THE DATA |
Segment Open

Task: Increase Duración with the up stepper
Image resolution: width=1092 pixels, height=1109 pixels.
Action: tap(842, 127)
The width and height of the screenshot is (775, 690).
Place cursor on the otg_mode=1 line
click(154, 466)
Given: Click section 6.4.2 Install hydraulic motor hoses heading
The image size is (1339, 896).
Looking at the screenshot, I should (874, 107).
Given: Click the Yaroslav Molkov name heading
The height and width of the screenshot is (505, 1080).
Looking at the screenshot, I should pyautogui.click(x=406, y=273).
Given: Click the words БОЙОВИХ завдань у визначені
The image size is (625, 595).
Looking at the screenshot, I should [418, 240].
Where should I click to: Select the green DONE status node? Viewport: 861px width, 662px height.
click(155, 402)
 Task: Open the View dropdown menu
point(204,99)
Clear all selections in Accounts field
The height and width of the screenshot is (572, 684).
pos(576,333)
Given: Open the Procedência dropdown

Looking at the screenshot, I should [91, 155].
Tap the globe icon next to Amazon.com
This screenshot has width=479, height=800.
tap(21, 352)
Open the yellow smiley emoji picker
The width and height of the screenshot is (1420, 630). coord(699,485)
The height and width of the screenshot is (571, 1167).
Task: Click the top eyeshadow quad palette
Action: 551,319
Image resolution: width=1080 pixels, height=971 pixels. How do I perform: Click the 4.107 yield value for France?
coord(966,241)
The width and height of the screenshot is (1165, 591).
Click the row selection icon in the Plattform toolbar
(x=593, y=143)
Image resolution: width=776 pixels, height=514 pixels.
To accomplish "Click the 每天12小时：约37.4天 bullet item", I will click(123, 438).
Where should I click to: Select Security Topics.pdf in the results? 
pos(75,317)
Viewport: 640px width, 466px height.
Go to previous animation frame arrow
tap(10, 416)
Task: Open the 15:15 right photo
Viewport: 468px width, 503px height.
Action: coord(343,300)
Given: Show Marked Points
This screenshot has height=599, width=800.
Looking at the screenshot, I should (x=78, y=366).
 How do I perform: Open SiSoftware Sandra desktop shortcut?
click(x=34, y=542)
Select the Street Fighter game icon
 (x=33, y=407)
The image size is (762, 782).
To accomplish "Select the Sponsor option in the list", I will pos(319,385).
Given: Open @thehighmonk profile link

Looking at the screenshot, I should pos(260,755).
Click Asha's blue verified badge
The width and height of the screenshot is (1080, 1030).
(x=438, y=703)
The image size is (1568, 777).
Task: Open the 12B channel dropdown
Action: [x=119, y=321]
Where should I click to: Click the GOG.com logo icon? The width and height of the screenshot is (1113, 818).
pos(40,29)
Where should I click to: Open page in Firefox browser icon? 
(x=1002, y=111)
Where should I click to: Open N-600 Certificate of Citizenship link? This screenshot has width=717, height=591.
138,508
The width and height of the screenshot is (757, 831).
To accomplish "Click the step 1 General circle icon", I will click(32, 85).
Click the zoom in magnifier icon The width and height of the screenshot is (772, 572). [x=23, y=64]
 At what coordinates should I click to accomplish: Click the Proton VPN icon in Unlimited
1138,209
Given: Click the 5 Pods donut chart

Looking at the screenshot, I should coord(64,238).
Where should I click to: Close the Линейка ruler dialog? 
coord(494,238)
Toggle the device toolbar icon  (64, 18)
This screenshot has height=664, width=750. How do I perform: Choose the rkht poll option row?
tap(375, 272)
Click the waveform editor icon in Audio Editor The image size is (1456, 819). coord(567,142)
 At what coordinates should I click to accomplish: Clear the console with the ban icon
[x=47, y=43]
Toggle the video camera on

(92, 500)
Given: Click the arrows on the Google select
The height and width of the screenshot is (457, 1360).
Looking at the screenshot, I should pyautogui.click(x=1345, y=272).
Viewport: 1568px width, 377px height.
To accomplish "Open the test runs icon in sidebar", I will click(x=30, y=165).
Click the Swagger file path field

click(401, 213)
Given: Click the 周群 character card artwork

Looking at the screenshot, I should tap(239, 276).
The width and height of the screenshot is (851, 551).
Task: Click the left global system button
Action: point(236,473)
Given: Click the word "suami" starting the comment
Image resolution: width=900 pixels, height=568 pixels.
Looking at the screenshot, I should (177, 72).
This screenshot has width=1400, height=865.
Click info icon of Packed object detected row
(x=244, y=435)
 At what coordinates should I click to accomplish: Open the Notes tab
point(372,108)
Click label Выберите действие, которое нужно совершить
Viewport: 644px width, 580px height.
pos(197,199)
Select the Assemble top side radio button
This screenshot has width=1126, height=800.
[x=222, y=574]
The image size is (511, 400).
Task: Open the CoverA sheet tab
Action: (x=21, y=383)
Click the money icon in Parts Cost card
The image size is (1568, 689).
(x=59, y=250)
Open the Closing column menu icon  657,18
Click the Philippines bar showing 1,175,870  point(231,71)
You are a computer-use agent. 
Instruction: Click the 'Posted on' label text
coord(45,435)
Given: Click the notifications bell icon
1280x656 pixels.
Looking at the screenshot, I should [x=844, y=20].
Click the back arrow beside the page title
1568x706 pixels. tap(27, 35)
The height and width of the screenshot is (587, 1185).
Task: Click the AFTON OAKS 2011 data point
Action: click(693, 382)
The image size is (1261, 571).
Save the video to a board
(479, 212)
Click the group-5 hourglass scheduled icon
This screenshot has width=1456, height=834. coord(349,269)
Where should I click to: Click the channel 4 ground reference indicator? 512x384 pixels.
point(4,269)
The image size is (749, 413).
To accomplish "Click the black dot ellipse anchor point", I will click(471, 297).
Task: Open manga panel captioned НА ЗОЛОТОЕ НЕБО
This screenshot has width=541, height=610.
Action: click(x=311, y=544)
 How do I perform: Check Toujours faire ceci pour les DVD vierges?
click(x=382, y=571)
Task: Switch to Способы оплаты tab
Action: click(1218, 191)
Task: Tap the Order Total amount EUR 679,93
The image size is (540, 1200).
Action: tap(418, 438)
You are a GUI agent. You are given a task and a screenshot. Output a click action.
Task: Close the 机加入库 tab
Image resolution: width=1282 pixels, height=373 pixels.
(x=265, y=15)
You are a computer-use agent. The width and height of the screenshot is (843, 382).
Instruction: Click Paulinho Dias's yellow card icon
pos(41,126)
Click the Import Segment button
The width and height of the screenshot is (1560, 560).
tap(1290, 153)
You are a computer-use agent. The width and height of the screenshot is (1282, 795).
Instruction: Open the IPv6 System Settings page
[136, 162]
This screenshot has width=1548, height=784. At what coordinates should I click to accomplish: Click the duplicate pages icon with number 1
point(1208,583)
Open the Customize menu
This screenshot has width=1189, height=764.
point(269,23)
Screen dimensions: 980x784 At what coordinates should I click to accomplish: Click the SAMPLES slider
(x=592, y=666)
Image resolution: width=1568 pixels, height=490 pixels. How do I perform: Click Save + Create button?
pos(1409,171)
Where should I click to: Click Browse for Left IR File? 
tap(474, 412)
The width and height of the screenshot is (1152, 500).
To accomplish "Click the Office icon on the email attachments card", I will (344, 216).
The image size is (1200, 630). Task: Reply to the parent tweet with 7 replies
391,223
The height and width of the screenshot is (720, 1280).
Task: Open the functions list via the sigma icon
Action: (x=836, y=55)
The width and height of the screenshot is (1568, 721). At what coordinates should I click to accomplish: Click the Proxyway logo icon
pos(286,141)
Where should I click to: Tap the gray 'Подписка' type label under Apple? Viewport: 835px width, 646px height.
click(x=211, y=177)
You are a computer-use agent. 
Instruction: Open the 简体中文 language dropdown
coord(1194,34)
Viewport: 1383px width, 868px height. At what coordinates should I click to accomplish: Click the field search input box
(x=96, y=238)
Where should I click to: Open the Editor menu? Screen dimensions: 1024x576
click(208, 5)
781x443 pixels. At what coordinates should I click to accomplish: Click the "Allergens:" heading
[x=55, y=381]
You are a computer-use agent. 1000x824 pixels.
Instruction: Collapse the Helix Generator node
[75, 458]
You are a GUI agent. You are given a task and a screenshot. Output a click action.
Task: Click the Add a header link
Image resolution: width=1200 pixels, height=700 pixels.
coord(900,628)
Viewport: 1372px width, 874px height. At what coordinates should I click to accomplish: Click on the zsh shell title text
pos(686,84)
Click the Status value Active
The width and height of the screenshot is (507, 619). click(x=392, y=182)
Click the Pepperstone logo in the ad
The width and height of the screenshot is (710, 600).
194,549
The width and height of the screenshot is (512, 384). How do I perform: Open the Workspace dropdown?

Segment Closed

BRIEF |
From the data above, reproduce word for word the lines running from the line with "Toggle the video camera on" to the line with "starting the comment", ends included.

EXPECTED OUTPUT |
Toggle the video camera on

(92, 500)
Given: Click the arrows on the Google select
The height and width of the screenshot is (457, 1360).
Looking at the screenshot, I should pyautogui.click(x=1345, y=272).
Viewport: 1568px width, 377px height.
To accomplish "Open the test runs icon in sidebar", I will click(x=30, y=165).
Click the Swagger file path field

click(401, 213)
Given: Click the 周群 character card artwork

Looking at the screenshot, I should tap(239, 276).
The width and height of the screenshot is (851, 551).
Task: Click the left global system button
Action: point(236,473)
Given: Click the word "suami" starting the comment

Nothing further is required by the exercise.